In St Andrews itself, the University Library’s Special Collections Division are fortunate in holding a large number of individual charters and pittance writs associated with the Cathedral – many of them preserved in the records of St Leonard’s College, which was founded by churchmen from St Andrews Cathedral, and which after the Reformation acquired a considerable portion of the Cathedral Priory’s estates. A large number of these documents were catalogued in detail by Special Collections near the start of this century, revealing the extraordinary content they contain on both the Cathedral and burgh of St Andrews. Despite seeming (to some eyes) to be dry legal documents, they are a unique insight onto the activities of the Cathedral, and the place it held in the local community, recording in many cases names, occupations, and residences of otherwise long-forgotten St Andreans. The potential of these documents has only begun to be unlocked thanks to cataloguing and recent work by scholars from the University of St Andrews. The ravages of time, and the tumults of St Andrews’s past mean much has been lost from St Andrews Cathedral. But, on the 700th anniversary of the consecration of the great Cathedral church, it is perhaps worthwhile remembering that the materials exist for much more research into this unique institution still to be done!

-=-=-

What is expected => What is this sentence from the passage on the St Andrews Cathedral charters in Spanish: "The ravages of time, and the tumults of St Andrews’s past mean much has been lost from St Andrews Cathedral." The items that follow are separate material, unrelated to the passage on the St Andrews Cathedral charters.

-=-=-

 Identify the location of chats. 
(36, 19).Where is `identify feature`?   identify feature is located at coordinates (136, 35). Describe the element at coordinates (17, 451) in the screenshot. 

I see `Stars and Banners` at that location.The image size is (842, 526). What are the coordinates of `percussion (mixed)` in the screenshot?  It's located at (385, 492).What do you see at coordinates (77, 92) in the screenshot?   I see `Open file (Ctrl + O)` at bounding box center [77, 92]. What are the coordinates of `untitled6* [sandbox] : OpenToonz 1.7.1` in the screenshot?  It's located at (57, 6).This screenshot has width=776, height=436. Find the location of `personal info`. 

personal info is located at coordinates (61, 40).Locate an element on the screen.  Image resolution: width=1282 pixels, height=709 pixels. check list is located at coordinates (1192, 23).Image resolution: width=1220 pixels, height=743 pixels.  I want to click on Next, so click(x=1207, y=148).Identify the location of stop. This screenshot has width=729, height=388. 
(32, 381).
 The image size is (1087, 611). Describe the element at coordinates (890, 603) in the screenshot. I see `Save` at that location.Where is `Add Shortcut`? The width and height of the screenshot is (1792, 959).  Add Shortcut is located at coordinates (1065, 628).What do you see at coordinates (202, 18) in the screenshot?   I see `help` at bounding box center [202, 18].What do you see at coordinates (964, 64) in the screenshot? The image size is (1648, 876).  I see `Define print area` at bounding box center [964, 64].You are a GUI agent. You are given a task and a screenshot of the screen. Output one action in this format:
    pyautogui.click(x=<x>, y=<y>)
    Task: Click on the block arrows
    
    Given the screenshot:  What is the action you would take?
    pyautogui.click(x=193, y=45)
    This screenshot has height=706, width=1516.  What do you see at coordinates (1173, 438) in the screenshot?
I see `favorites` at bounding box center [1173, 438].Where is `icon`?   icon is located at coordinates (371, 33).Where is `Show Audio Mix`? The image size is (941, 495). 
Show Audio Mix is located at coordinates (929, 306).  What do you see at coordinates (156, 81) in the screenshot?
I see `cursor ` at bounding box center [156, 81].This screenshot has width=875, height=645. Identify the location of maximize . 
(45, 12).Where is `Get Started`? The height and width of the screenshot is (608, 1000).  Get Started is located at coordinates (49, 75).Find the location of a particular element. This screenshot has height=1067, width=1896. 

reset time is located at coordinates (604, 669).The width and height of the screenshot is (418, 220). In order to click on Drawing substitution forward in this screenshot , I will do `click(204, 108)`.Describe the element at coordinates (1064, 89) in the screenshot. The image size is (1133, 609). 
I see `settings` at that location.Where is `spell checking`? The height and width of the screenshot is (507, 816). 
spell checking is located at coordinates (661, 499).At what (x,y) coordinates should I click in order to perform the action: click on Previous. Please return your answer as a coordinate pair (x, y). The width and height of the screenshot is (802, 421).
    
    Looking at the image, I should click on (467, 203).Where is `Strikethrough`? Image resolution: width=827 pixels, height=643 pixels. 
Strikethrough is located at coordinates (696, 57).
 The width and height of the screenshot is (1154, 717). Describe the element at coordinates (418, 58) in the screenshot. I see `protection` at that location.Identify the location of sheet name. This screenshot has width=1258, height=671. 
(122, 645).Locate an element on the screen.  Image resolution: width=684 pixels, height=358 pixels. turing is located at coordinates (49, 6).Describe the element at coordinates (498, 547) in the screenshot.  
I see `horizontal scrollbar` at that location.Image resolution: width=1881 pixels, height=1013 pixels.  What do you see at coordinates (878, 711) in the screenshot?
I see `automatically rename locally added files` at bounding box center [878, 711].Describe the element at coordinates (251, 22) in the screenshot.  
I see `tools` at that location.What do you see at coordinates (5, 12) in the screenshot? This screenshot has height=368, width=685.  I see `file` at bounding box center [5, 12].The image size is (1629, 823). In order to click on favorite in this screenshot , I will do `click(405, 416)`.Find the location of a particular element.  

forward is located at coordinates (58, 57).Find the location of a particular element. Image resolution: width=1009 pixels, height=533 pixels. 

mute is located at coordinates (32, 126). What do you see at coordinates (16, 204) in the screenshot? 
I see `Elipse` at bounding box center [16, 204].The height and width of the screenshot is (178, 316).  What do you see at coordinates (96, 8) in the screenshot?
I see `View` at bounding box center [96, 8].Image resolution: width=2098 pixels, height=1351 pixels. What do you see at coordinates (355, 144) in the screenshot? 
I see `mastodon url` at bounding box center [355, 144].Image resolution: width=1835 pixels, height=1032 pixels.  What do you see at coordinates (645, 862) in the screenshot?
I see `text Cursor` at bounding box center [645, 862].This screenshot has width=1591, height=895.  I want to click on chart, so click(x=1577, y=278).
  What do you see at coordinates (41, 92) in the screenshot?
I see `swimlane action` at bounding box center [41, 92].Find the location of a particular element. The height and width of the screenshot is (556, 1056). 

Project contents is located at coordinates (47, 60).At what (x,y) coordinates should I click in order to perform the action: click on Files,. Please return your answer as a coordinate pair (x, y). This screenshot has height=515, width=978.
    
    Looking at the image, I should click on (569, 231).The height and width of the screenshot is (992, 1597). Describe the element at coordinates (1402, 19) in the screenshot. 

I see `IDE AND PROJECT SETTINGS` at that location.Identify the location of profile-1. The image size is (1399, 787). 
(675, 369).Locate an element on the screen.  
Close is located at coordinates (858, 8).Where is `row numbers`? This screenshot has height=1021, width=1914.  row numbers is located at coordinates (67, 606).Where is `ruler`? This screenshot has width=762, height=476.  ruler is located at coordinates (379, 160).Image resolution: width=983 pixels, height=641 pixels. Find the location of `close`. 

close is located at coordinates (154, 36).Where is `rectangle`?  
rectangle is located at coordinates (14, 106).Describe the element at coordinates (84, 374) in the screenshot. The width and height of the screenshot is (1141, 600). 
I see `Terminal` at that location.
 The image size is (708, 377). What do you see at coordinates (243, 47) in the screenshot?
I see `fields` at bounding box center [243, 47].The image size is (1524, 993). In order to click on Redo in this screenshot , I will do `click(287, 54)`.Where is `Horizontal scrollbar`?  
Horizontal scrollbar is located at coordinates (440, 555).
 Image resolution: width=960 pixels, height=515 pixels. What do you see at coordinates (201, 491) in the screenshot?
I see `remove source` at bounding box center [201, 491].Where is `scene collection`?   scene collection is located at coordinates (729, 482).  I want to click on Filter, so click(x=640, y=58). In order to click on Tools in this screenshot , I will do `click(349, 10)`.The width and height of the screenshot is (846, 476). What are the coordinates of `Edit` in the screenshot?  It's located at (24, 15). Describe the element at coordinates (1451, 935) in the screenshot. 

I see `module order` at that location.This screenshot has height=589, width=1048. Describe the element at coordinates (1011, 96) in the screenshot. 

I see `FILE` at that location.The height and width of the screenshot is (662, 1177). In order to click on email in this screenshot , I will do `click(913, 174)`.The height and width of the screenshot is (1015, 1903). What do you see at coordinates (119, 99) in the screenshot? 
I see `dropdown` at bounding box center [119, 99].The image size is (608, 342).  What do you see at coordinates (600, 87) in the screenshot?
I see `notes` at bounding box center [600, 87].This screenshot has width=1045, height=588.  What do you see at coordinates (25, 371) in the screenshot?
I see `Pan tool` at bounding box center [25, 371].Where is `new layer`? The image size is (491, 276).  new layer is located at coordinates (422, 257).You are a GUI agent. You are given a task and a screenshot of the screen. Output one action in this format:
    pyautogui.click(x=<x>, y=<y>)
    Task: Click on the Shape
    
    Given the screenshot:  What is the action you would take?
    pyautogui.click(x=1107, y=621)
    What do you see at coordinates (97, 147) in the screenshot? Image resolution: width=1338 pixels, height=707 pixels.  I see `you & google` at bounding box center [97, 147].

-=-=-

Solution to this problem => Los estragos del tiempo y los tumultos del pasado de St Andrews hacen que se haya perdido mucho de la catedral de St Andrews.